#### EXTRACT
◇ ◇ ◇

# Koch Chemie greenstar staining trim



## Benfr16 (Dec 3, 2016)

Hey all I've got staining on my rubber trim from using Koch Chemie greenstar at 10 parts water to 1 part product. 

How can I resolve this? 

Will BH Autofoam stain trim? (What dilution is recommended for exterior in pump sprayer? Is it 4:1 to 10:1? 

Thanks


----------



## Brian1612 (Apr 5, 2015)

Benfr16 said:


> Hey all I've got staining on my rubber trim from using Koch Chemie greenstar at 10 parts water to 1 part product.
> 
> How can I resolve this?
> 
> ...


It seems some people have encountered staining and are blaming it on auto foam in recents weeks, not something I have ever experienced on various cars.

It's usually 4% PIR with auto foam so 40ml in 960ml water equates to 4%.

Sent from my SM-G950F using Tapatalk


----------



## Benfr16 (Dec 3, 2016)

Any ideas on how to remove staining from the trim?


----------



## Robbi Hong Kong (Jan 15, 2016)

Brian1612 said:


> It seems some people have encountered staining and are blaming it on auto foam in recents weeks, not something I have ever experienced on various cars.
> 
> It's usually 4% PIR with auto foam so 40ml in 960ml water equates to 4%.
> 
> Sent from my SM-G950F using Tapatalk


Thats wrong.....4%....is not 40ml....its NOT based on how much your lance bottle holds....


----------



## Benfr16 (Dec 3, 2016)

Unless he uses a pump sprayer


----------



## Benfr16 (Dec 3, 2016)

Interested to know how I can get the staining off if possible


----------



## Brian1612 (Apr 5, 2015)

Robbi Hong Kong said:


> Thats wrong.....4%....is not 40ml....its NOT based on how much your lance bottle holds....


Robbi it was me that wrote the BH auto foam review for DW covering both snow foam and pump sprayer so I am pretty sure my numbers are correct 

Benfr that's correct, my numbers were for use via a pump sprayer, I thought that was obvious but I guess I should have mentioned it.

What sort of trim is it that is stained? Is it painted?

Sent from my SM-G950F using Tapatalk


----------



## toni (Oct 30, 2005)

Did you have any dressing on the trim? Sometime the foam degrades the dressing and looks patchy. In this case just rub the trim with some higher concentration cleaner (Greenstar or whatever) and clean it completely.


----------



## Benfr16 (Dec 3, 2016)

toni said:


> Did you have any dressing on the trim? Sometime the foam degrades the dressing and looks patchy. In this case just rub the trim with some higher concentration cleaner (Greenstar or whatever) and clean it completely.


No dressing as car is only 2 years old and trim looks fine usually!


----------



## Benfr16 (Dec 3, 2016)

I feel like cleaning it with GS would just dull the whole trim!


----------



## \Rian (Aug 23, 2017)

*look like*

What does this staining look like


----------



## Benfr16 (Dec 3, 2016)

It looks identical to this but is affecting rubber trims around windows.

http://www.detailingworld.co.uk/forum/attachment.php?attachmentid=53401&d=1518961422


----------



## pxr5 (Feb 13, 2012)

◇ ◇ ◇

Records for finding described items
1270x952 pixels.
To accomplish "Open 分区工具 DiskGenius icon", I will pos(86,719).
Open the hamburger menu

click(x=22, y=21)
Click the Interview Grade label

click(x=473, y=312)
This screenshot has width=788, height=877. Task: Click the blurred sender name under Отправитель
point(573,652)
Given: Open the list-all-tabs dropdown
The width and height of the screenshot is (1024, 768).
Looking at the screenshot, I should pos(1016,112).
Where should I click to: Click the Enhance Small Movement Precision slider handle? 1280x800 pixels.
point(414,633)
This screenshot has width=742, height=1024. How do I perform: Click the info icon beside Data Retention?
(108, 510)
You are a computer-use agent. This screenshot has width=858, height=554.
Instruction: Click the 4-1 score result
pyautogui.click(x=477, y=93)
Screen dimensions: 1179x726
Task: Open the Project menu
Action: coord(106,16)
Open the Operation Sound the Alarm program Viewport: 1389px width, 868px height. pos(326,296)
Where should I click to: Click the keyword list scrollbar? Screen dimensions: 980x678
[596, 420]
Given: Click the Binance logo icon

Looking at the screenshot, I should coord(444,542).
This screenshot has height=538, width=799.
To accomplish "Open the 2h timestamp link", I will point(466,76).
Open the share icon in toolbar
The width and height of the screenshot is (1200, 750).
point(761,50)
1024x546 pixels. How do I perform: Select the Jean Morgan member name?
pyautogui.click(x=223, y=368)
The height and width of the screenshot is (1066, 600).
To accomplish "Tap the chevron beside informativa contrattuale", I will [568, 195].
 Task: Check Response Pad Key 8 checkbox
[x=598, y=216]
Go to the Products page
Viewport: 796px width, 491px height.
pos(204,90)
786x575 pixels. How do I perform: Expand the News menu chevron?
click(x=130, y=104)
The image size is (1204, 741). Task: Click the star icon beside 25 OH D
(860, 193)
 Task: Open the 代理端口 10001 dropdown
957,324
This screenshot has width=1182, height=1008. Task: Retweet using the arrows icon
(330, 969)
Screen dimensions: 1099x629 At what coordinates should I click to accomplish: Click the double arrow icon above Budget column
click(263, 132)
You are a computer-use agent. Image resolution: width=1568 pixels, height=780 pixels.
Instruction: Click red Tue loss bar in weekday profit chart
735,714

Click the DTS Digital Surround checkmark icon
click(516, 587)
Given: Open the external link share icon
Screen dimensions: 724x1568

◇ ◇ ◇

#### TASKS
1: Reproduce the forum thread about Koch Chemie greenstar staining trim between "No dressing as" and "the whole trim!", inclusive.
2: Please rewrite the records between the lines holding "Open the hamburger menu" and "Open the Operation", inclusive, replacing "slider handle" with "slider knob" and keeping everything else unchanged.

#### ANSWERS
1:
No dressing as car is only 2 years old and trim looks fine usually!


----------



## Benfr16 (Dec 3, 2016)

I feel like cleaning it with GS would just dull the whole trim!

2:
Open the hamburger menu

click(x=22, y=21)
Click the Interview Grade label

click(x=473, y=312)
This screenshot has width=788, height=877. Task: Click the blurred sender name under Отправитель
point(573,652)
Given: Open the list-all-tabs dropdown
The width and height of the screenshot is (1024, 768).
Looking at the screenshot, I should pos(1016,112).
Where should I click to: Click the Enhance Small Movement Precision slider knob? 1280x800 pixels.
point(414,633)
This screenshot has width=742, height=1024. How do I perform: Click the info icon beside Data Retention?
(108, 510)
You are a computer-use agent. This screenshot has width=858, height=554.
Instruction: Click the 4-1 score result
pyautogui.click(x=477, y=93)
Screen dimensions: 1179x726
Task: Open the Project menu
Action: coord(106,16)
Open the Operation Sound the Alarm program Viewport: 1389px width, 868px height. pos(326,296)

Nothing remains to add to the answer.